Ontario MPP
- In office 1963–1967
- Preceded by: New riding
- Succeeded by: Margaret Renwick
- Constituency: Scarborough Centre

Personal details
- Born: November 16, 1917 Toronto, Ontario
- Died: January 1, 1993 (aged 75) Peterborough, Ontario
- Party: Progressive Conservative
- Occupation: Jeweller

= George Peck (Ontario politician) =

Canadian politician

George Henry Peck (November 16, 1917 – January 1, 1994) was a politician in Ontario, Canada. He was a Progressive Conservative member of the Legislative Assembly of Ontario from 1963 to 1967 who represented the riding of Scarborough Centre.

==Background==
Peck was born in Toronto, Ontario, the son of George Henry Peck (1887–1978) and Agnes Crabb (1883–1950). Prior to his election to the provincial legislature, Peck was a trustee and the first Chair of the Scarborough Board of Education. In recognition of his public service, George Peck Public School in Scarborough was named after him.

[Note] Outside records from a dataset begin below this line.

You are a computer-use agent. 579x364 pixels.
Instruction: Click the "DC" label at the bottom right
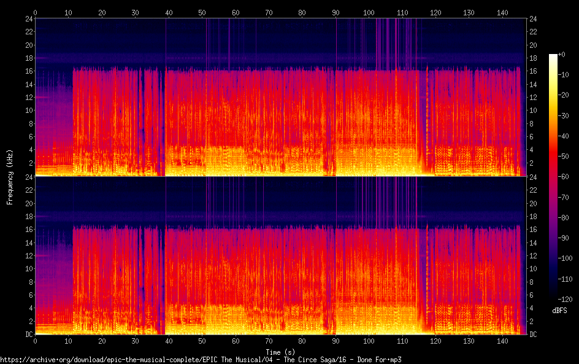click(x=534, y=335)
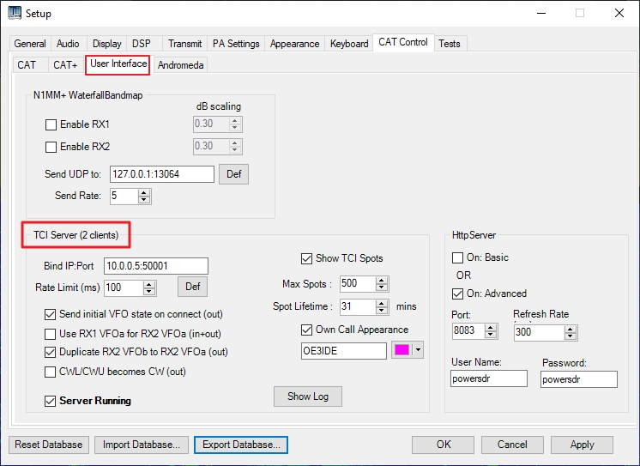Click the Bind IP:Port text field
The height and width of the screenshot is (466, 640).
click(155, 266)
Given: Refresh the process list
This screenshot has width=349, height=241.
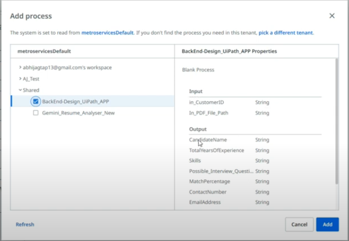Looking at the screenshot, I should [x=25, y=225].
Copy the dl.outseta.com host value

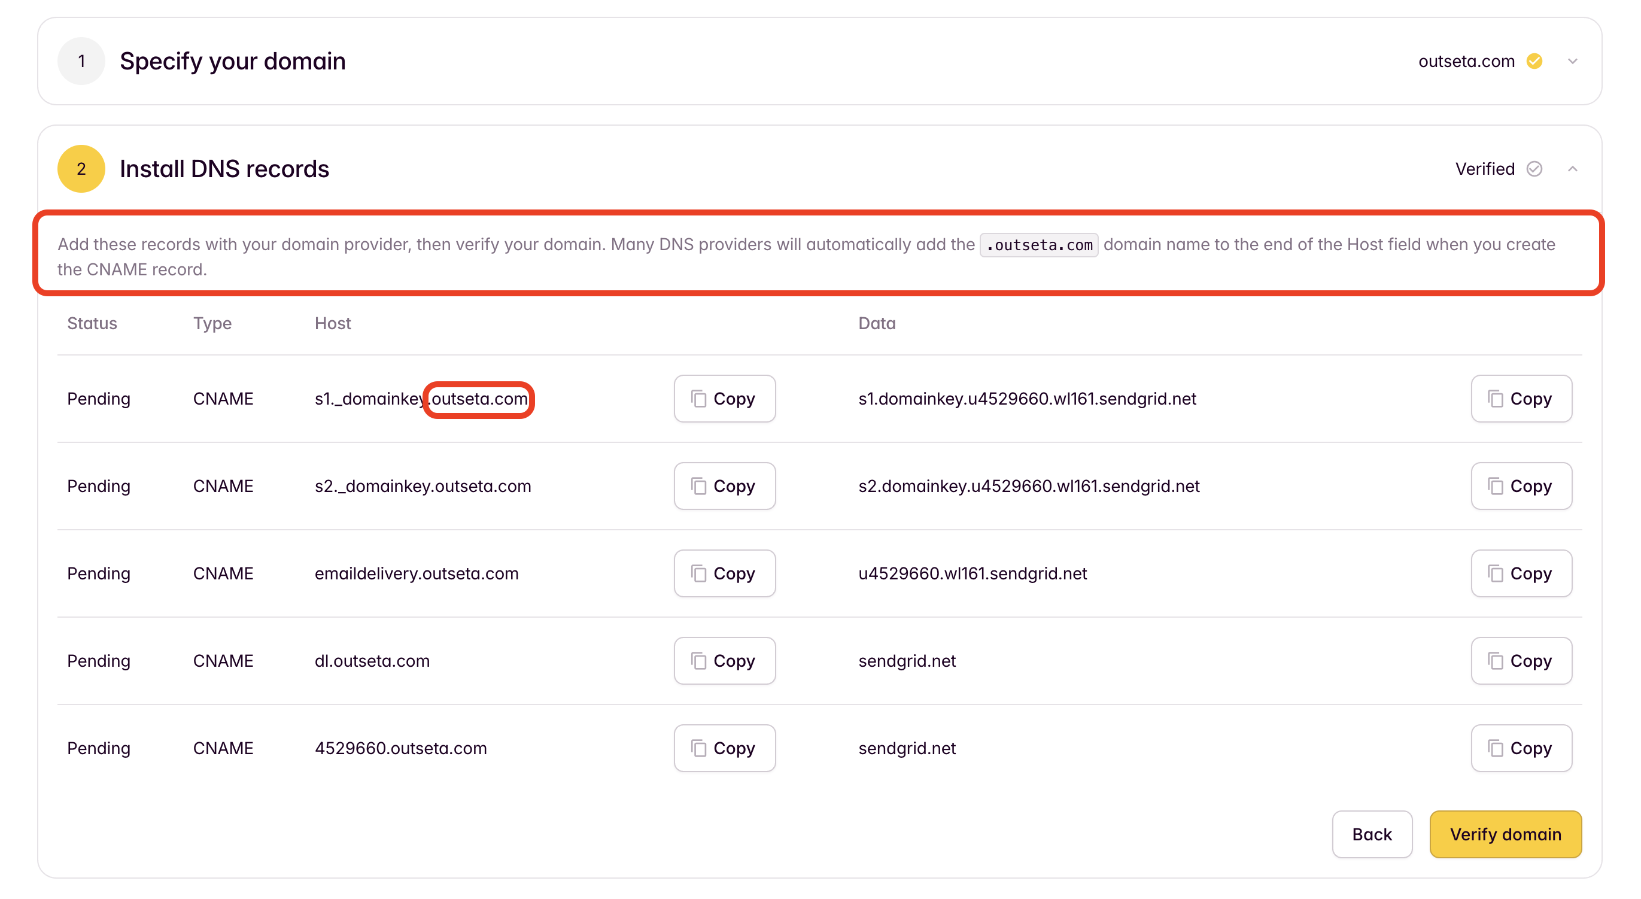click(724, 660)

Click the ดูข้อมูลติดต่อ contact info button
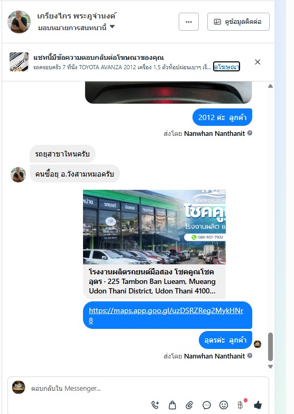[238, 22]
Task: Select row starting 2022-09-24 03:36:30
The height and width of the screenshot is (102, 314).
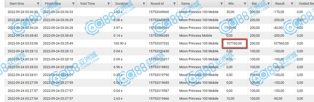Action: coord(157,12)
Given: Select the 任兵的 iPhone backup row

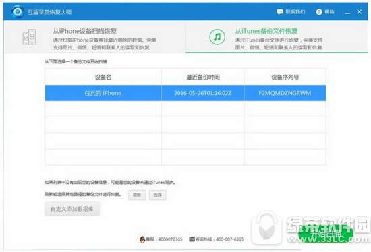Looking at the screenshot, I should pos(186,93).
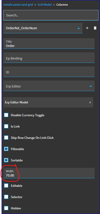Edit the Title field containing Order
100x214 pixels.
[x=49, y=43]
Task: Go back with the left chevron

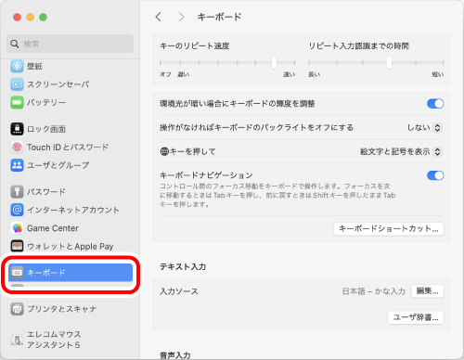Action: tap(159, 17)
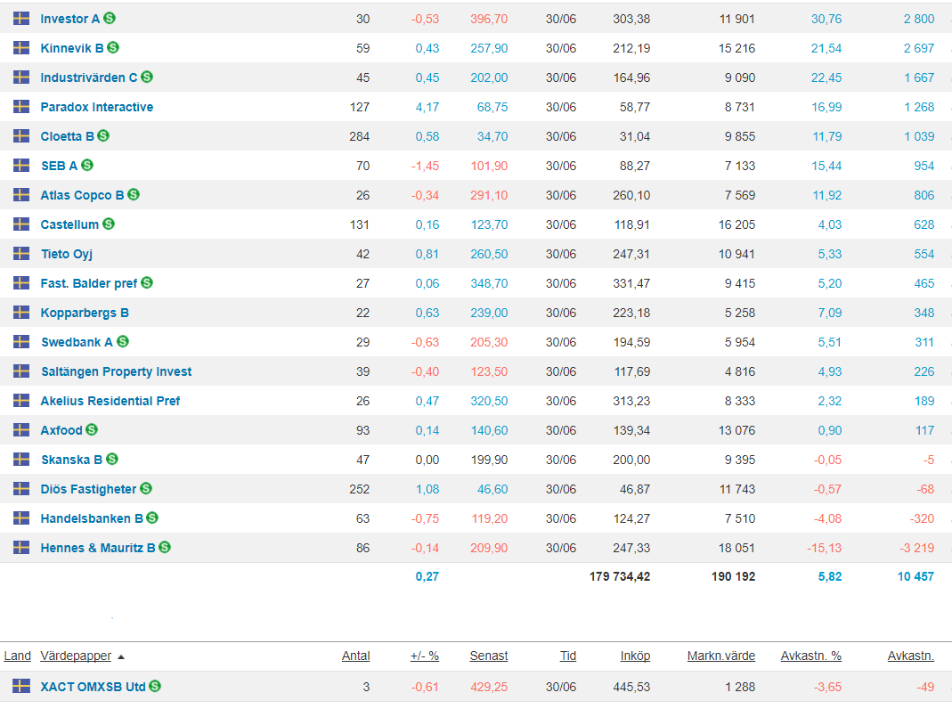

During the Second World War George Peck was a member of the Royal Canadian Air Force, and served overseas in active duty.

Peck was a jeweller, by profession. He died in Peterborough, Ontario, on January 1, 1993, and is buried in the cemetery in Fenelon Falls, Ontario.

==Politics==
Peck was the first MPP elected in the newly created riding of Scarborough Centre. He defeated New Democratic candidate E.K. Ranney by 400 votes. He served in the 27th Legislative Assembly of Ontario as a government backbencher in a majority PC government under Premier John Robarts. He was defeated in the 1967 provincial election by the NDP candidate Margaret Renwick by 898 votes.

He ran for a seat on the Scarborough Board of Control in the 1969 municipal election but failed to be elected.